If this is the case, then our research would suggest that existing HR models have failed.
Most managers simply do not have the necessary skills to be left alone to manage workplace problems. There may be a number of reasons for this, including operational pressures which crowd out the time needed for skill development.
However, we would argue that the schism in the contemporary HR function and the alignment between HR business partner roles with senior leadership and strategy inadvertently sidelines the need to build line managerial competence. While our research found some examples of training in difficult conversations and conflict resolution skills, these were often driven by HR advisers and employee relations specialists who often found it difficult to get their voice heard and win arguments for investment in this type of skills development. Just as significant was evidence of HR advisers working closely with line managers playing the role of coach and critical friend, nurturing confidence and independence.
Unfortunately, this vision for empowering HR practitioners specialising in employment relations will come to nothing unless the profile and recognition of their work can be increased. If not, there is a danger that the profession will lose the skills it needs to carry out these crucial activities. Furthermore, if one accepts the argument that conflict management is a key pillar of productivity, the longer-term consequences of these developments for organisational performance and employee well-being are a major cause for concern.
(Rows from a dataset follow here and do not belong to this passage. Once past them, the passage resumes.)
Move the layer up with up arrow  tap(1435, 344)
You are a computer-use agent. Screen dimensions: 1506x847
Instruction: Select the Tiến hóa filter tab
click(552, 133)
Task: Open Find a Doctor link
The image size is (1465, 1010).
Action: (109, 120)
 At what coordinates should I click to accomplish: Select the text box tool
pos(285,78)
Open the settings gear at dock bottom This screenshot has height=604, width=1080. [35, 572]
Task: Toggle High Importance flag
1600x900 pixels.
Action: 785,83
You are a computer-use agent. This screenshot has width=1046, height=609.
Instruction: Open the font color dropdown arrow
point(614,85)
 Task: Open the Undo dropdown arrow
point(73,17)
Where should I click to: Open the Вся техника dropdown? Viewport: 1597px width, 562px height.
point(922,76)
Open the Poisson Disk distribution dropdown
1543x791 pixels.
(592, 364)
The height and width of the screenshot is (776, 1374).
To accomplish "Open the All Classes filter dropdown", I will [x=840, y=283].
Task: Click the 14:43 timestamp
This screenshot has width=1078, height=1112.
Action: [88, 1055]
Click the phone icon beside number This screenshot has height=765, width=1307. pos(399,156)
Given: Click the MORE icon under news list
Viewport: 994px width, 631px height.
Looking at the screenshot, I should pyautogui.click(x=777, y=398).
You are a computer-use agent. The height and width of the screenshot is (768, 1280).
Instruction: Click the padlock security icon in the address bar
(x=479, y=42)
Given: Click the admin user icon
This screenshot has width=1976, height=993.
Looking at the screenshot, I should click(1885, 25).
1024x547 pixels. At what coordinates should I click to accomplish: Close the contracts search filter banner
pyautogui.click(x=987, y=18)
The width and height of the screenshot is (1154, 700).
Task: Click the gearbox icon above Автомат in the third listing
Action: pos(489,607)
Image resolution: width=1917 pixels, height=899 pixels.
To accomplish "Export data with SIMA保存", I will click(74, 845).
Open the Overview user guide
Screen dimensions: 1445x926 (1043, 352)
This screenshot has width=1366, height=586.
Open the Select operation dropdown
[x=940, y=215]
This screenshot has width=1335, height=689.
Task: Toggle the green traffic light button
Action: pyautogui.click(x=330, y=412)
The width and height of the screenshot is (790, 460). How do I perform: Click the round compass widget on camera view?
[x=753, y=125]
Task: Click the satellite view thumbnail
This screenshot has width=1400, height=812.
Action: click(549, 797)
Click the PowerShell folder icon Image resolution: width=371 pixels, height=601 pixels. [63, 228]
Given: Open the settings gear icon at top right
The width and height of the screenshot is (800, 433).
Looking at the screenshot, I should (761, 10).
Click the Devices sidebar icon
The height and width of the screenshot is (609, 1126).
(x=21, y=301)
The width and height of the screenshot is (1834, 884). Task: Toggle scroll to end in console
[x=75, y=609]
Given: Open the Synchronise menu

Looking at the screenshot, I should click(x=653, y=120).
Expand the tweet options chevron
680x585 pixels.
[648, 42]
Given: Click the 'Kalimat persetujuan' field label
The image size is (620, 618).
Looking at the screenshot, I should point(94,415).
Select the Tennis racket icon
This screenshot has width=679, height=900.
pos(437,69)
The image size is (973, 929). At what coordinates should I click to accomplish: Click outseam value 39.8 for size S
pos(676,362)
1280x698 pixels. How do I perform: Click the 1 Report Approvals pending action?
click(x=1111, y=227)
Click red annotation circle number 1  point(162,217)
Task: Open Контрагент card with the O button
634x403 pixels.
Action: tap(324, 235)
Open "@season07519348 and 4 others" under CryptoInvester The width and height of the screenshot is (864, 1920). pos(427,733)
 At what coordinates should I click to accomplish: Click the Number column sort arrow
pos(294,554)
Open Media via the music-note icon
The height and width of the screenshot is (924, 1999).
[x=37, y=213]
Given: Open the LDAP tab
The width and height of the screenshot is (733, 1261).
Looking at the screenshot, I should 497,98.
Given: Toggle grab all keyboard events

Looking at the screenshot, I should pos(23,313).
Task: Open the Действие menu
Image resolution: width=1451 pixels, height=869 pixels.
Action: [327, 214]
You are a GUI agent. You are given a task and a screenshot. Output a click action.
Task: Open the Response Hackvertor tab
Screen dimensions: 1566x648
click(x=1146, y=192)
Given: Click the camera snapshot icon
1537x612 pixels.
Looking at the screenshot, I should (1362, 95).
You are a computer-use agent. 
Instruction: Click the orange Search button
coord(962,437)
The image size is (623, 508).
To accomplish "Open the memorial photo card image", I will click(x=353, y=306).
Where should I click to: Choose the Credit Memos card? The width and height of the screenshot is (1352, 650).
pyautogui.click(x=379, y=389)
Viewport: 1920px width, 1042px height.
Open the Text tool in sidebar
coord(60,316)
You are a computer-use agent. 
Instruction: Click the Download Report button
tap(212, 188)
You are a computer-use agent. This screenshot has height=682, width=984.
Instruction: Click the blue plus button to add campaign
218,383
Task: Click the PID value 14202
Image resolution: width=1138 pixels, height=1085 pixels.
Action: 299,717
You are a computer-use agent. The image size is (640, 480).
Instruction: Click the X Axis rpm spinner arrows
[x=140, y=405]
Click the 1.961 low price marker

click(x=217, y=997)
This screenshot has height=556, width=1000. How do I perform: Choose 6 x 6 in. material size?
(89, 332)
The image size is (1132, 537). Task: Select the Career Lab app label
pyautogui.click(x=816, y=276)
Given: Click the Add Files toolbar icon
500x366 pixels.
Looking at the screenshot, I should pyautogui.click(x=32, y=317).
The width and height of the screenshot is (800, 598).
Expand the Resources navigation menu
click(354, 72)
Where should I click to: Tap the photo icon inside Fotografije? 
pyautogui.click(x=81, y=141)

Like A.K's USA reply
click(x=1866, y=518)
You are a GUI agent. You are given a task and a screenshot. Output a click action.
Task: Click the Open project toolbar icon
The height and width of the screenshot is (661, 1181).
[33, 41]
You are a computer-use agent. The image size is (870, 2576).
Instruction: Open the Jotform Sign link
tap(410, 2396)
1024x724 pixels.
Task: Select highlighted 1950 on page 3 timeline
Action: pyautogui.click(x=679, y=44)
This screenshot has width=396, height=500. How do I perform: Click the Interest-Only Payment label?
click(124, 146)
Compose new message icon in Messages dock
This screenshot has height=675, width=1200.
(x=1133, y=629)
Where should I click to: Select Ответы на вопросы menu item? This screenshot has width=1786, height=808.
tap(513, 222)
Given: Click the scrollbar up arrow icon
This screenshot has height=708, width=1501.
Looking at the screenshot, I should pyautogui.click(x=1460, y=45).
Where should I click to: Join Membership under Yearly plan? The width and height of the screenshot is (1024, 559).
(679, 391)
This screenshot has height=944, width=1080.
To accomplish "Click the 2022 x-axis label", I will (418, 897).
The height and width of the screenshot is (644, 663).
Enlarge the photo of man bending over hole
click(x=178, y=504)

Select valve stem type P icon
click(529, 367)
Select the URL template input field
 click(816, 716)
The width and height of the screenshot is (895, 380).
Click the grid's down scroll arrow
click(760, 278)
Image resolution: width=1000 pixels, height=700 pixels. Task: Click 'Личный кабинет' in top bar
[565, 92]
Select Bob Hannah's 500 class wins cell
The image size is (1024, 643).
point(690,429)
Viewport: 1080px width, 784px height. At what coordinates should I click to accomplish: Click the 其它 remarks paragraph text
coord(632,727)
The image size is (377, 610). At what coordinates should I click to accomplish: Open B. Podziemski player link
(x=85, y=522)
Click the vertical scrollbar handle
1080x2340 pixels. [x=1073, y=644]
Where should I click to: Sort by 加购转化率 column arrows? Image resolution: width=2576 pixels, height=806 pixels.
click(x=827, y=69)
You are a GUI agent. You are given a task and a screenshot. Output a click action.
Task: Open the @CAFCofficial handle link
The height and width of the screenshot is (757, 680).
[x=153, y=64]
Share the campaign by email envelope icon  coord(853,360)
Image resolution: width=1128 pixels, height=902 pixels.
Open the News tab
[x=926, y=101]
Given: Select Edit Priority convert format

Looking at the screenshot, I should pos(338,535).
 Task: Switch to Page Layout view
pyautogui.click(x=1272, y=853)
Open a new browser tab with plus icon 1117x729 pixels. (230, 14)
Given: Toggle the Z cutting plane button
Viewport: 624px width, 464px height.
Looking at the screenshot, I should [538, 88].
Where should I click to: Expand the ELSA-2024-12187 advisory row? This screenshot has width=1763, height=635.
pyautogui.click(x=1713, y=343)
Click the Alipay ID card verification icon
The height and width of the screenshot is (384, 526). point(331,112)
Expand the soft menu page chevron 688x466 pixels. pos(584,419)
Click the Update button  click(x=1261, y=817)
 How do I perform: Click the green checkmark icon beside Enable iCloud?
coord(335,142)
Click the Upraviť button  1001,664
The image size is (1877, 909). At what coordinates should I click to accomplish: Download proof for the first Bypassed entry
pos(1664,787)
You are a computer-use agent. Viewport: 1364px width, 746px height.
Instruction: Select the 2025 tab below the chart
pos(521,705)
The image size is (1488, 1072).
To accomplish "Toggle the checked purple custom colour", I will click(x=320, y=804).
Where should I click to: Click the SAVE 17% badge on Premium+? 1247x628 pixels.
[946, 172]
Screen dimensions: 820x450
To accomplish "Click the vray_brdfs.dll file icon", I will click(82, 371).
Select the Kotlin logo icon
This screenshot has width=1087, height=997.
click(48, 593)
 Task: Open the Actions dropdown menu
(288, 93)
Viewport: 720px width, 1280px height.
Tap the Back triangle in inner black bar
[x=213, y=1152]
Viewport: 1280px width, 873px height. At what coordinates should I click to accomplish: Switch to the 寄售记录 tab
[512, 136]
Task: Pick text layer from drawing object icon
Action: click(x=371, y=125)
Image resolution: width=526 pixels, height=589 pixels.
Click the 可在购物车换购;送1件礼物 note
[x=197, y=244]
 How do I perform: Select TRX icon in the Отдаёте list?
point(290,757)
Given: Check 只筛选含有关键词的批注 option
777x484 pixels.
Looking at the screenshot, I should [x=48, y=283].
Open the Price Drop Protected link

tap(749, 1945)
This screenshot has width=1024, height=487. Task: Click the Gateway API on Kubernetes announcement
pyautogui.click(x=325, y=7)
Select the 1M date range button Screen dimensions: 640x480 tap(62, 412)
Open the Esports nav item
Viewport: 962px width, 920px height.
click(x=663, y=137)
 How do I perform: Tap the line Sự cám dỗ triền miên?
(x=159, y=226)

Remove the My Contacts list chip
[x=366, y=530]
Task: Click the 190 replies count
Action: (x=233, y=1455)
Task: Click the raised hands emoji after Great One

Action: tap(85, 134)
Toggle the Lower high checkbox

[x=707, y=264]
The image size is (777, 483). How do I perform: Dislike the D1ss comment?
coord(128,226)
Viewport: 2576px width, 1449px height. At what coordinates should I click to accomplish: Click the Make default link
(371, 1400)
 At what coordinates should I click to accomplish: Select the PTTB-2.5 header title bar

Despite this challenging prognosis we would suggest that the current debate over good work offers a basis for refocussing the HR profession so that it is better placed to fulfil the CIPD’s vision of ‘championing better work and working lives’. CIPD CEO Peter Cheese in an article in the New Statesman in August 2017 argued that good work “is engaging, gives people a voice, treats them fairly, is good for their wellbeing, and helps them to progress."
This not only underlines the significance of employment relations, but in foregrounding fairness at work it also offers the profession a positive vision which, as our research suggests, taps in to a fundamental motivation for many practitioners.
In order to develop and embed this agenda, we believe that three things need to happen:
First, fairness needs to be a core consideration of HR practitioners working at the highest level. This, in turn, requires a return to more ‘generalist’ approaches to HR and business partnering. This does not mean that the HR function will not need some specialisation but it is critical that senior HR practitioners can adopt a more holistic view as opposed to the false dichotomy between what is considered either ‘strategic’ or ‘operational’. Moreover they need to able to articulate and champion the value of a ‘fairness’ agenda to senior management.
Second, HR practitioners at all levels need to see building the competence of line and operational managers as a principal goal. Fairness underpins trust which is an essential pillar of productive workplaces. This makes complex demands on managers that go beyond procedural adherence. Instead managers need to develop the skills to build positive relationships with staff and resolve difficult issues when they arise.
Finally, proximity between HR and the line is vital. We know that high trust relationships provide a foundation for more informal and creative solutions to workplace problems.
However, our research has also shown that the coaching role of HR practitioners is essential in building the confidence of line managers to address the difficult issues that they will increasingly face in the future.